Risk Factors for Testicular Cancer
- Undescended testicle (cryptorchidism)
- Family history of testicular cancer
- HIV infection
- Testicular CIS (carcinoma in situ)
- Cancer of the other testicle
- Age 20 to 34, but can affect males of any age
- Caucasion Americans
- Tall men
Signs and Symptoms of Testicular Cancer
In most cases of testicular cancer, a noticeable lump or the feeling of heaviness is felt in the affected testicle, usually with little pain. Men with testicular cancer may also notice a feeling of heaviness or aching in the lower belly or scrotum in general.
Rarely, men with germ cell testis cancer notice their breasts are sore or have enlarged. This happens because some germ cell tumors produce high levels of a hormone called human chorionic gonadotropin (HCG), which causes the breasts to grow. Blood tests can measure HCG levels. These tests are important in identifying, staging, and monitoring of some testicular cancers.
Some stromal tumors can also make hormones. If the tumor makes male hormones (androgens), it can cause the growth of facial and body hair at an early age in boys. The extra androgens are not likely to cause any symptoms in older, post-pubertal men. Some stromal tumors make female hormones (estrogens) that can cause breast enlargement or loss of libido.

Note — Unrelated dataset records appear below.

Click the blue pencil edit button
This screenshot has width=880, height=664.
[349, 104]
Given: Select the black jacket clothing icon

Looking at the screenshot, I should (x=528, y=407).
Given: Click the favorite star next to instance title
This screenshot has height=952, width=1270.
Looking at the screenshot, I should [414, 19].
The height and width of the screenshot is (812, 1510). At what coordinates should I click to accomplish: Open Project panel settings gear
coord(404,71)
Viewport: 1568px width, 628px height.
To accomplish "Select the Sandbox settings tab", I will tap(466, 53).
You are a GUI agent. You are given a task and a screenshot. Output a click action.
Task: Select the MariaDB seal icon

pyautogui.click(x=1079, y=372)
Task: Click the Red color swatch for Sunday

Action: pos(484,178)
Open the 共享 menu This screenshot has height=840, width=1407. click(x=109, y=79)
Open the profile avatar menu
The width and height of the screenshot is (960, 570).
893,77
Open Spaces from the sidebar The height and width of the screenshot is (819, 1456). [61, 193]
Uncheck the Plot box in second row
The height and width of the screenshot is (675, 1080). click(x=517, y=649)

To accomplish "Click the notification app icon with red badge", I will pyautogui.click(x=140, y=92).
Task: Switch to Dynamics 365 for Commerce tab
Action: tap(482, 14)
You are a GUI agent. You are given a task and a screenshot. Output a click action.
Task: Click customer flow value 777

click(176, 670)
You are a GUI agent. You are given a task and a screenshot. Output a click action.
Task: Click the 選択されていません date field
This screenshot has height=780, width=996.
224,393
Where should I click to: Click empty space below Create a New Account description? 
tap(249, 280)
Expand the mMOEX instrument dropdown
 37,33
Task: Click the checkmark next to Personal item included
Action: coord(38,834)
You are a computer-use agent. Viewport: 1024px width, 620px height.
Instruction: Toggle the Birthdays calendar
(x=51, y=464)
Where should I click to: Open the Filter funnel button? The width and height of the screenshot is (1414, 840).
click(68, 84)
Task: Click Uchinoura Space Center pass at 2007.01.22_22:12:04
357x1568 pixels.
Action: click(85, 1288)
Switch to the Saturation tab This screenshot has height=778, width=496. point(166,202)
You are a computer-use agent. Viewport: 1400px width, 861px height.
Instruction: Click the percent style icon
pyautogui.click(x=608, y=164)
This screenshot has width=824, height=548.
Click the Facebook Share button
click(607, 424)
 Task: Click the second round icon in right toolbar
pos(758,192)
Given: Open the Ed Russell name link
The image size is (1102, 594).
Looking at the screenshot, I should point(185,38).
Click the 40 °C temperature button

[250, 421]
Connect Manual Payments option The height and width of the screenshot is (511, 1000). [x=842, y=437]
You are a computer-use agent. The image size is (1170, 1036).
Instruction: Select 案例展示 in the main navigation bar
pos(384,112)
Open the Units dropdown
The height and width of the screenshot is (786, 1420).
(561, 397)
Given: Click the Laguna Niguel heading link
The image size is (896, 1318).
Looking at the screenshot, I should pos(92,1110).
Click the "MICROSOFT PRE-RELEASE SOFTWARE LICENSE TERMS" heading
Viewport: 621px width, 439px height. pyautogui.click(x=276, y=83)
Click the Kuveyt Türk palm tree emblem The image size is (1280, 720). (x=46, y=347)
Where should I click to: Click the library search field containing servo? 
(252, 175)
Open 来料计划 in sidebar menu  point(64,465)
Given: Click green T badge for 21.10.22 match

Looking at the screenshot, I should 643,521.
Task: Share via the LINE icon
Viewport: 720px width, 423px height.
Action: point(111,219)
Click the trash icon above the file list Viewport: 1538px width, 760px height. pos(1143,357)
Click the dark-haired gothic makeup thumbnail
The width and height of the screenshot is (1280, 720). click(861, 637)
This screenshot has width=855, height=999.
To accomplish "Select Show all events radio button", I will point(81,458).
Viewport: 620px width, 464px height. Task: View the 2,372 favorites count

How is Testicular Cancer Treated?
After the cancer is diagnosed and staged by surgical removal of the testis and with serum tumor markers and radiographic imaging studies, Dr. Cornell will talk to you about your treatment choices. You should take time to consider each treatment option, often in consultation with a medical oncologist.
The three main methods of treatment for testicular cancer are:
- Surgery to remove lymph nodes that serve as common sites of testis tumor spread
- Radiation therapy to these areas outside the scrotum and pelvis
- Surveillance following primary testis removal
The relative effectiveness of each treatment option will depend on the specific cell type of the original testis tumor, the stage of the disease, your age and overall health and your willingness or ability to participate in regular surveillance protocols. Regardless of your particular diagnosis, however, a lifetime of tumor surveillance with Dr. Cornell and / or your medical or radiation oncologist will be necessary.